* [STUDY TEXT]
◇ ◇ ◇

2 more lbs and you will be at what  wt ?


----------



## gwcaton (Sep 20, 2004)

Paynne said:
			
		

> Net probs at work. Couldn't get on this site all day. How to they expect me to work like that??????
> 
> *Chest/Delts - Power*
> 
> ...


You work out at lunch  right ? is this a company gym or do you have to leave the building ?


----------



## Rissole (Sep 20, 2004)

Paynne said:
			
		

> Net probs at work.  Couldn't get on this site all day.  How to they expect me to work like that??????


  The nerve of some people


----------



## Paynne (Sep 21, 2004)

I'll be at 170... slow but sure progress. Actually I had gotten lazy and wasn't using fitday like I should and cals had dipped a bit by accident.  So I'm back into the fitday thing now. 


The gym I use is a couple blocks from the office. If it's nice out I just walk and that's my warmup. Sometimes it doesn't work out and I go after work but that's rare.  

Net is still slow today but at least I can get to the site now.

I actually got going early enough today to stop at Starbucks. mmMMMMMMMmm Starbucks is just the best!


----------



## Paynne (Sep 21, 2004)

*Legs - Power*

Felt like I was gonna pull a hamstring every time I went all the way back on leg press, or go far down on squats last week.  So I did hams first this week to warm them up completely.  Made a big difference. 

Lying Leg Curl 170x4, 180x2x2
SLDL 205x7, 215x4x4
Squats 245x4, 255x2x2
Leg Press 300x6, 310x4x4
1 Leg ext 85x7, 90x5x5
Seated Calf 175x4, 180x2x2


You know...I've had strength gains in at least 3/4 if not all of the exercises in every workout in the last 3 months.  For me, that's gotta be a record.


----------



## BritChick (Sep 21, 2004)

Paynne said:
			
		

> *Legs - Power*
> 
> Felt like I was gonna pull a hamstring every time I went all the way back on leg press, or go far down on squats last week.  So I did hams first this week to warm them up completely.  Made a big difference.
> 
> ...



Hi Paynne   
Just popping by.  Awesome workout.    Congratulations on your strength gains!


----------



## gwcaton (Sep 21, 2004)

Paynne said:
			
		

> *Legs - Power*
> 
> 
> You know...I've had strength gains in at least 3/4 if not all of the exercises in every workout in the last 3 months. For me, that's gotta be a record.


  You da man !


----------



## Rissole (Sep 21, 2004)

Paynne said:
			
		

> mmMMMMMMMmm Starbucks is just the best!


  Everywhere i go people r talkin bout the yummy stuff they r eating   
That's it.... i'm leaving IM!!!!  

Congrats on the increases


----------



## Paynne (Sep 23, 2004)

*Back/Abs - Power*


DL
floor: 
265x0 245x1
Rack:
265x2, 270x2, 275x1
Bent Row: 185x5, 190x3x3
Weighted Pullup 10x5x4x3.5
Decline Abs: 45x5x5x4
Leg Raise: 20x4(?)x5x5

After my minicut I'm thinking about doing an arm workout I did last year that netted some good results. It's only 6 weeks long so what the heck.

◇ ◇ ◇

* [SOURCE DATA]
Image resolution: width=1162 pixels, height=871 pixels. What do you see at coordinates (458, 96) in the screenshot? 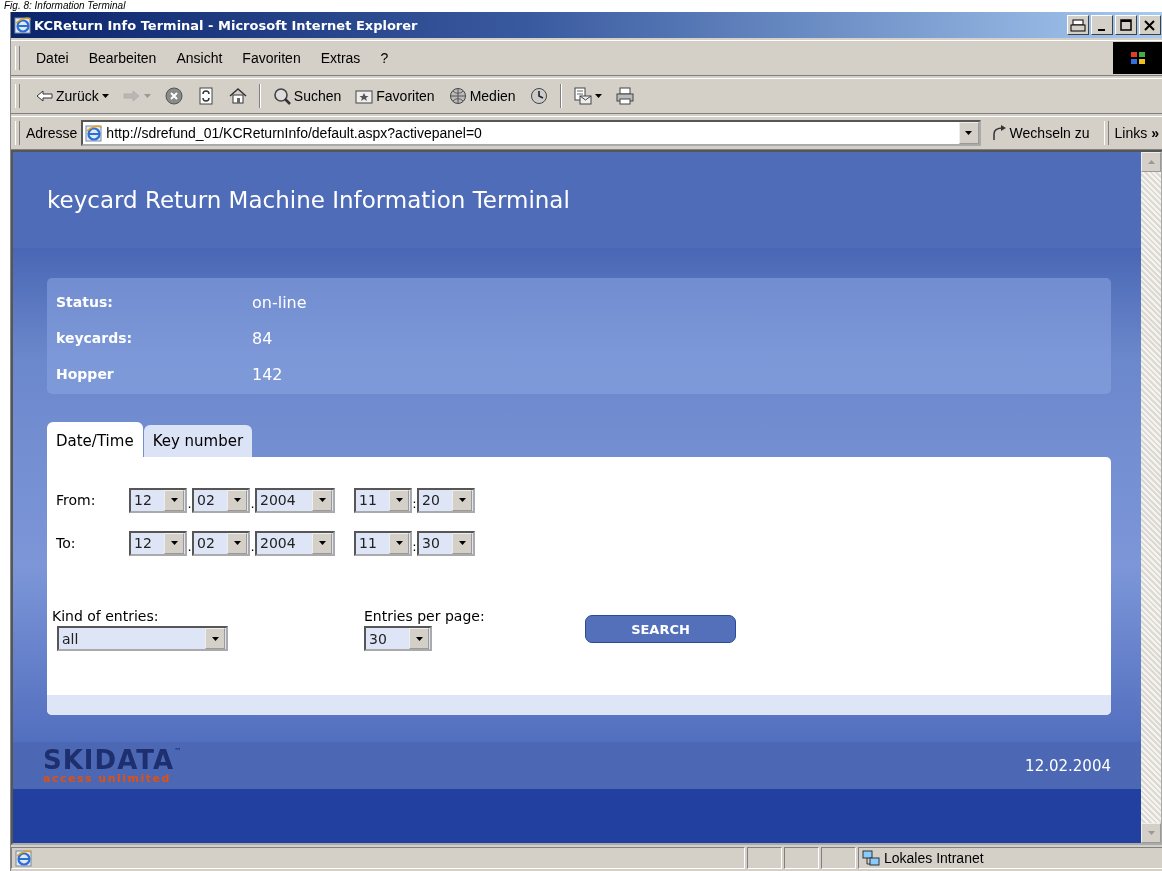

◇ ◇ ◇

Extend the weight-training forum thread above the data, starting right after its final sentence.

* [TASK OUTPUT]
It's 82 deg and beautiful outside, wish I could be outside and not stuck at this computer.


----------



## Paynne (Sep 27, 2004)

*Chest/Delts RR*


Inc DB Press 60x9x8x8
DB Bench 50x13x13x10
Flyes 30x13x12x12
DB Shoulder Press 45x5x5x4
Bent lateral 30x12, 35x8
Front lateral w/plate 35x13x13

Shoulders were fried after the chest wo  So I didn't have much left for the shoulder wo.


----------



## gwcaton (Sep 27, 2004)

Paynne said:
			
		

> *Chest/Delts RR*
> 
> 
> Inc DB Press 60x9x8x8
> ...


MMMMMM MMMMM Good ! Fried shoulders ! LOL

You must work at a madmans pace to get all that done on your lunch break?


----------



## Paynne (Sep 27, 2004)

I have to get it done in around 45 mins. I've got speed showering down   As long as my work gets done my boss isn't on my back at all.  

The only ppl who work less than government workers, are government subcontractors   Although I've been working more on my current project than the other two projects combined.


----------



## Paynne (Sep 28, 2004)

Here comes the storm my way.  I guess this one is remnents of jeanine.  I've lost track of them all.  


*Legs - RR*

Single leg press sled + 30x11, 35x8x10
Squat Machine   320x16, 340x11x11
Leg ext  125x18, 135x12x11
Lying Leg curl 130x9, 140x6x6
SLDL 195x12, 205x8
Seated Leg curl 95x16, 110x11
Seated calf 105x13, 110x10x10


----------



## BritChick (Sep 28, 2004)

Workouts are looking great Paynne.


----------



## Rocco32 (Sep 28, 2004)

Looking good in here! Quick question, are you doing SHOCK? Seems you've gone back and forth from Power to RR. 

How are you liking this program, seems a hybrid of phase I and II.


----------



## Paynne (Sep 29, 2004)

I skipped shock the last time...can't get nothing past you.  I wanted to focus on the heavy stuff since I'm in dire need of more meat on my bones.  Next cycle I'll put shock back in.


I picked what I could out of what has been posted on PRRS II.  I like doing it, but I think I got better results from PRRS I.  Although it sure looks like Ris got great results from it.  I'll be following your stuff in your journal to see how the PRRS II thing goes.


----------



## gwcaton (Sep 29, 2004)

Paynne said:
			
		

> I skipped shock the last time...can't get nothing past you. I wanted to focus on the heavy stuff since I'm in dire need of more meat on my bones. Next cycle I'll put shock back in.
> 
> 
> I picked what I could out of what has been posted on PRRS II. I like doing it, but I think I got better results from PRRS I. Although it sure looks like Ris got great results from it. I'll be following your stuff in your journal to see how the PRRS II thing goes.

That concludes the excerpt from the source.